Commuters across South Scotland are set to pay even more for their annual season ticket due to yet another fare rise.

Last week, the RPI (Retail Prices Index) announced that peak regulated rail fares will increase in price by 1.6 per cent.

South Scotland MSP and Scottish Labour transport spokesperson Colin Smyth brought the matter to the attention of the Scottish Parliament during First Minister’s Questions on Thursday.

Speaking in Parliament, he said: “Commuter rail fares have risen by 54 per cent under the Scottish National Party Government.

“This week, it was confirmed that unless there is a change of policy from ministers, fares will rise by another 1.6 per cent. Does the First Minister agree that now is not the time for more fare hikes, and that we need at least a ticket price freeze and, ultimately, a new fares regime that is affordable and will encourage people back on to our rail network as it becomes safer to do so?”

Colin Smyth added: “It is simply wrong that because of decisions made by Scottish Government Ministers, commuters will be forced to pay even more for rail fares which have spiralled since the SNP came to power. Encouraging people back onto the network in the future will be important to getting the rail sector on a more stable footing and that won’t be helped by rising fares.

“This latest rip off rail fare rise is unwanted, unwelcome and unnecessary and will hit thousands of working people who use Scotland’s railways.

“The UK and Scottish rail franchise system is broken. Only Scottish Labour will bring our railways back under public ownership to ensure that these rip off rail fares end and that our railways provide better value for passengers and the taxpayer.
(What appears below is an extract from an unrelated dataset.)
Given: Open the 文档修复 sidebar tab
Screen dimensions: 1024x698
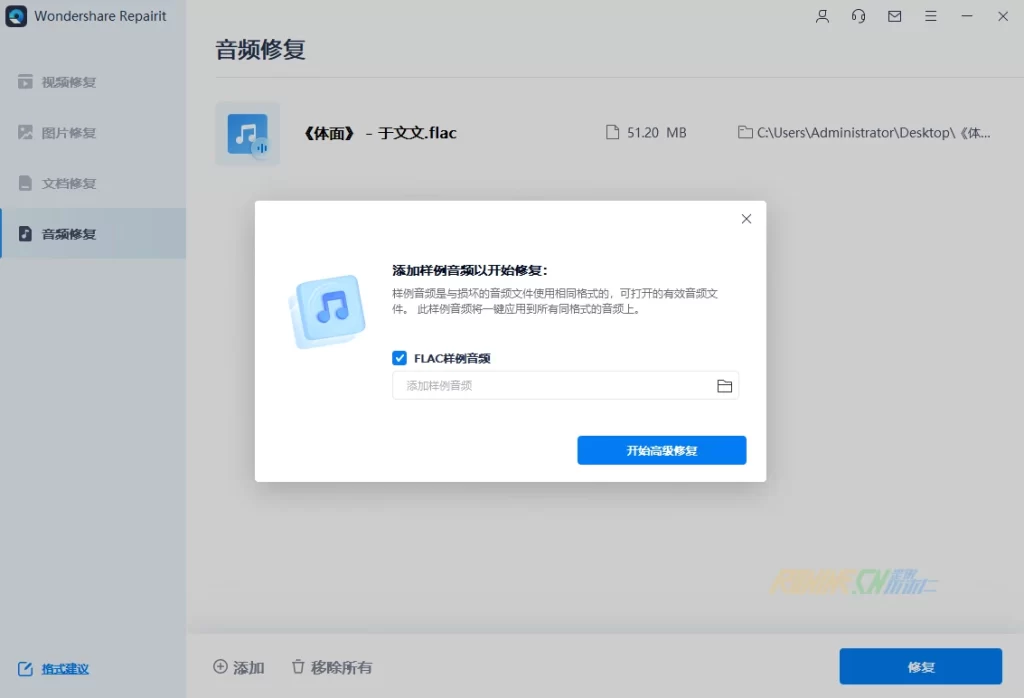Looking at the screenshot, I should (68, 184).
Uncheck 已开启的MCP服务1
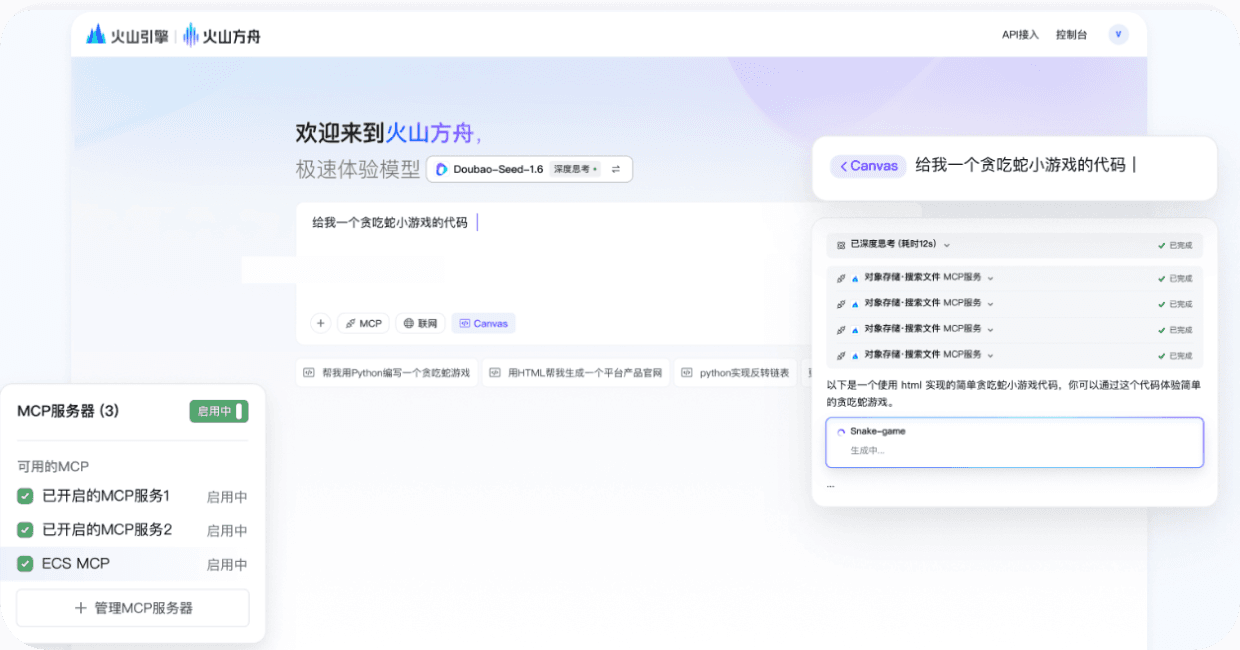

“In the meantime, I am calling on the Scottish and UK Governments to freeze fares as they are, and help support the thousands of people who use the railways. We also need a totally new ticket regime. For example, many people from our region travel to Edinburgh or Glasgow for work but not always five days a week especially now with an increase in working from home. We need to see season tickets that reflect this, covering not just travel for five days a week but two or three days a week to benefit commuters.”